The Indian stock market witnessed a strong rally on Wednesday, November 26, driven by positive global cues and renewed investor confidence. The Sensex climbed over 900 points—nearly 1%—to an intraday high of 85,512.50, while the Nifty 50 advanced over 1% to touch 26,173.60.
The rally was broad-based. Both the BSE Midcap and Smallcap indices surged more than 1%, reflecting strong market-wide participation. As a result, investors' total wealth increased by nearly ₹5 lakh crore, with the market capitalisation of BSE-listed companies rising to ₹474 lakh crore, up from ₹469 lakh crore in the previous session.
**Why Is the Indian Market Rising?
Five Key Factors Explained**
1. Short Covering After Recent Declines
Following a period of correction, markets are experiencing short covering as fundamental indicators continue to suggest long-term strength.
“Fundamentals indicate that the market is moving to a new high. It’s only a question of time,” said VK Vijayakumar, Chief Investment Strategist at Geojit Investments.
2. Strong Global Cues
Global markets exhibited a sharp risk-on sentiment, boosted by:
- Hopes of an end to the Russia–Ukraine war
- Increased likelihood of a U.S. Federal Reserve rate cut in December
- Softer trade-related rhetoric from U.S. President Donald Trump
Japan’s Nikkei and Korea’s Kospi each rose around 2%, mirroring gains in the S&P 500 and Nasdaq.
Pravesh Gour of Swastika Investmart said, “Strength in global markets and firm Asian indices supported Indian equities, encouraging fresh buying at lower levels.”
3. Positive Developments in the Russia-Ukraine Conflict
Hopes of a potential peace deal between Russia and Ukraine have lifted global sentiment. An end to the war would ease supply chain disruptions, lower crude oil and commodity prices, and help moderate global inflation—benefiting emerging markets like India.
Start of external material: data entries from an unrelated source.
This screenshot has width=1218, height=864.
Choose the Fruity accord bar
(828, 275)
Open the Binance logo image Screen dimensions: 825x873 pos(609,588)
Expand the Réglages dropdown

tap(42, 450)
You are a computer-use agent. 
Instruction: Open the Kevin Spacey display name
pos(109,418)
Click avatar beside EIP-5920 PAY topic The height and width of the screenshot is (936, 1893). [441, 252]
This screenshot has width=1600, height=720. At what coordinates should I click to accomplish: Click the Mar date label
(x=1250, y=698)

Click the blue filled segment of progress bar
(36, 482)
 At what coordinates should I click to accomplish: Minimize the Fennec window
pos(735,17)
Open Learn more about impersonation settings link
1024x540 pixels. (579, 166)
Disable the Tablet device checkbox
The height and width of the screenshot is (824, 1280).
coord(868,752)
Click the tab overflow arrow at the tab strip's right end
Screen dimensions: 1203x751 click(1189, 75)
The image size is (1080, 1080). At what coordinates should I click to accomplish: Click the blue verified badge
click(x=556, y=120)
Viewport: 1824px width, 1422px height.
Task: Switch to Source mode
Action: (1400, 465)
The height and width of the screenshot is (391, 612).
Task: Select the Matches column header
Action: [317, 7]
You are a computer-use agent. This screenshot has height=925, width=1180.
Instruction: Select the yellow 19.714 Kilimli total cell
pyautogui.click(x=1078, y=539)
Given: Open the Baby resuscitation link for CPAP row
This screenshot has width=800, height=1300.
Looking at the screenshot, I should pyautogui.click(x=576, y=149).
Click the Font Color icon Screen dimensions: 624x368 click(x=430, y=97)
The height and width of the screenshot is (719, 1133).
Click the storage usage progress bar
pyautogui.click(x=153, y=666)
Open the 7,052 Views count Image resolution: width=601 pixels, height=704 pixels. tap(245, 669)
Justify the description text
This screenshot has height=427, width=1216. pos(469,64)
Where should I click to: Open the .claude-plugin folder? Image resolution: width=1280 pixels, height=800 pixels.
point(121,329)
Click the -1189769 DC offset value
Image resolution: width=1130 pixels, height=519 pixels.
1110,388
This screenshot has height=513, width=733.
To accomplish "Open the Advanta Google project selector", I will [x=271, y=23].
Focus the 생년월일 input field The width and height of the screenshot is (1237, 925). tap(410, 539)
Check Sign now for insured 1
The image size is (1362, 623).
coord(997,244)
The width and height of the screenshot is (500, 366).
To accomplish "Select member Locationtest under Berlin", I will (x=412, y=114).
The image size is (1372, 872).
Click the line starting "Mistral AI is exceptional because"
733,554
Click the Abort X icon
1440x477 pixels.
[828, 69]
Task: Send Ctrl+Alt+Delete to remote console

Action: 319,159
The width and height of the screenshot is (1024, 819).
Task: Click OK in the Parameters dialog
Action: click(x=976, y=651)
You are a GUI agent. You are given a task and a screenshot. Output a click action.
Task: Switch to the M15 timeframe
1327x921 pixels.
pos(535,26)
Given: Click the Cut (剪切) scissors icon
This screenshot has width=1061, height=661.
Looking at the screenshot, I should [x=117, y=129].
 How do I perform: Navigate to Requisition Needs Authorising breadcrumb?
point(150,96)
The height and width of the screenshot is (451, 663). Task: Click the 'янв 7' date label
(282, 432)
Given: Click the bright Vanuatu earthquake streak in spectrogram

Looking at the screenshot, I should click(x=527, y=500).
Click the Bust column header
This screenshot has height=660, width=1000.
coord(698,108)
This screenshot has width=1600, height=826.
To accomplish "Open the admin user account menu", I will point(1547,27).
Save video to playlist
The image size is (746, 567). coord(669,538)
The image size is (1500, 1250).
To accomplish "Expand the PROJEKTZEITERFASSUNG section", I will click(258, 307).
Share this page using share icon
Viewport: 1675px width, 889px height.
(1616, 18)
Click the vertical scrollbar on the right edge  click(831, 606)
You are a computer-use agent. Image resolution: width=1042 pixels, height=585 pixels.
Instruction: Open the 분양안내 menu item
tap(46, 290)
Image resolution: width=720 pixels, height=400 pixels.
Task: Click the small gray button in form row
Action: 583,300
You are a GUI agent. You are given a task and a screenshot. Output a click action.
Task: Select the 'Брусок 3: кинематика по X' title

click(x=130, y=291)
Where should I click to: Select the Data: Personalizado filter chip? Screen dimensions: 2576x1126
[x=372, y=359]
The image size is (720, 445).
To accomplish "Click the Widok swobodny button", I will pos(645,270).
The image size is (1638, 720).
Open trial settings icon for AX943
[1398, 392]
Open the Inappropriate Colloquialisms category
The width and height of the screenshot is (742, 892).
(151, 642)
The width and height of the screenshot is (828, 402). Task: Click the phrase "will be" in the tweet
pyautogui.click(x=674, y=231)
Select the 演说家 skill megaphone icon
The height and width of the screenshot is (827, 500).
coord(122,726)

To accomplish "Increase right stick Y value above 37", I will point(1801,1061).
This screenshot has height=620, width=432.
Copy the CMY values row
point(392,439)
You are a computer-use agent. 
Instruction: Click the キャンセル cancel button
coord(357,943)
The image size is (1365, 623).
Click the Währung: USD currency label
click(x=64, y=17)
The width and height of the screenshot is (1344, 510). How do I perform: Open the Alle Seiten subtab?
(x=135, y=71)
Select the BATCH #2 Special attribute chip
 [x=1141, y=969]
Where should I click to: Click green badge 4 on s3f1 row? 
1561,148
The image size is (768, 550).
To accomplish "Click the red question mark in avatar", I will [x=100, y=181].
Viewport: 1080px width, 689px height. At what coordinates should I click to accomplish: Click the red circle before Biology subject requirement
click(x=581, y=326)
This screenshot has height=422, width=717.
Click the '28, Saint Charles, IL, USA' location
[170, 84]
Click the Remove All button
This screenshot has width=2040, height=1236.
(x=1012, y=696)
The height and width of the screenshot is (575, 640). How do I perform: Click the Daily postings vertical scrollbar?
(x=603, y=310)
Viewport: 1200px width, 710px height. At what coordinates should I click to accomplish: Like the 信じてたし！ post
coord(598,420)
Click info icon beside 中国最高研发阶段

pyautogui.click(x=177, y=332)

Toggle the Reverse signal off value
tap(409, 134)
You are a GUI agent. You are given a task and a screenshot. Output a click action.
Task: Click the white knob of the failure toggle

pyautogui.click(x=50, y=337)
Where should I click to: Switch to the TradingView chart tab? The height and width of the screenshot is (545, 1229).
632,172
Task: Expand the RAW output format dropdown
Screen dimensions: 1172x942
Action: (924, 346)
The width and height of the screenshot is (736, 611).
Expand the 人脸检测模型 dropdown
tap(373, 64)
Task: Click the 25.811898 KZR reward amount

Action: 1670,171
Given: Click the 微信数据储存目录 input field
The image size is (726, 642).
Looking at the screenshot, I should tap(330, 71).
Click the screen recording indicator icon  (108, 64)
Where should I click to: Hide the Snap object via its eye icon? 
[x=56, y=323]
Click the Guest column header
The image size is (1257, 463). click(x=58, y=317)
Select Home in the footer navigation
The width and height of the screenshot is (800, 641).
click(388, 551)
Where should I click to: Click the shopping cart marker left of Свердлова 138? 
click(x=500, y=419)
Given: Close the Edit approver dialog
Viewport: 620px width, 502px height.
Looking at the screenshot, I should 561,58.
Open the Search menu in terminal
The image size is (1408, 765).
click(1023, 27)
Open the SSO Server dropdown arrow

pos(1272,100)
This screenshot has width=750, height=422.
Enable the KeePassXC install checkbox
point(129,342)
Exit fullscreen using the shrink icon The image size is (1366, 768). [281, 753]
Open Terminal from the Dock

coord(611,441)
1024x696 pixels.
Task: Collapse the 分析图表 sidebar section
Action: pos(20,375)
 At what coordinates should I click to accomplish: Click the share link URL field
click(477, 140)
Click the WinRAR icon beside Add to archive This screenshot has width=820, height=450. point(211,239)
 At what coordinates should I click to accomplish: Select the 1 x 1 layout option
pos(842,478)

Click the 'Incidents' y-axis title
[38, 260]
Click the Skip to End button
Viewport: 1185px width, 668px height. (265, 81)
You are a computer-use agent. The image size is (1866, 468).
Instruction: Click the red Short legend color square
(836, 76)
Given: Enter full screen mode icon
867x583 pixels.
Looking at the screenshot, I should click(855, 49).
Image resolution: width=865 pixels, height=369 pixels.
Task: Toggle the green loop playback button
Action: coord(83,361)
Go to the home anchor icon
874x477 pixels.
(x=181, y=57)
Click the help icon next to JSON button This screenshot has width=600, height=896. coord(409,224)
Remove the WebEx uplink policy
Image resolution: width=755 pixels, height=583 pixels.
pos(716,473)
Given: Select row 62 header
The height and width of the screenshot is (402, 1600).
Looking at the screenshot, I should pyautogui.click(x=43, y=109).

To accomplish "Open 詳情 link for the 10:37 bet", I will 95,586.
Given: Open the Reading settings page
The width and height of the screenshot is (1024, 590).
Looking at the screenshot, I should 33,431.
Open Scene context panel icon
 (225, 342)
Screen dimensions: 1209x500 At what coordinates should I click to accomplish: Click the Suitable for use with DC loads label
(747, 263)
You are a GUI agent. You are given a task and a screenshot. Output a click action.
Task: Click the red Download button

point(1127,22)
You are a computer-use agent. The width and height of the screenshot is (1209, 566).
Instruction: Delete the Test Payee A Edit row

4. Increased Buying by FIIs
Foreign institutional investors bought equities worth ₹785 crore on November 25. Experts believe FIIs may continue increasing exposure due to:
- Lower crude oil prices
- Softer U.S. dollar
- Declining U.S. 10-year Treasury yields
These factors improve the attractiveness of Indian markets compared to global peers.
5. Expectations of Rate Cuts by the US Fed and RBI
Both the US Federal Reserve and the Reserve Bank of India are widely expected to cut interest rates in December.
A U.S. rate cut may weaken the dollar and trigger higher capital inflows into emerging markets. Meanwhile, an RBI rate cut will boost domestic liquidity and support economic growth.
“Lower interest rates in the US improve liquidity conditions and increase the attractiveness of emerging markets such as India,” Gour added.
Market Outlook: Nifty 50 May Touch 30,000 by 2026
India’s domestic market outlook remains robust, with analysts expecting strong returns over the coming year. Corporate earnings for Q2FY26 exceeded expectations, and experts anticipate sustained earnings growth in FY27 supported by:
- Revival in consumer demand
- Policy reforms
- Increased government capex
- A lower earnings base
ICICI Securities projects the Nifty 50 could reach 29,500 by 2026, with some analysts expecting levels close to 30,000.
“We have a 12-month target of 29,500 for the Nifty 50,” said Pankaj Pandey, Head of Research at ICICI Securities.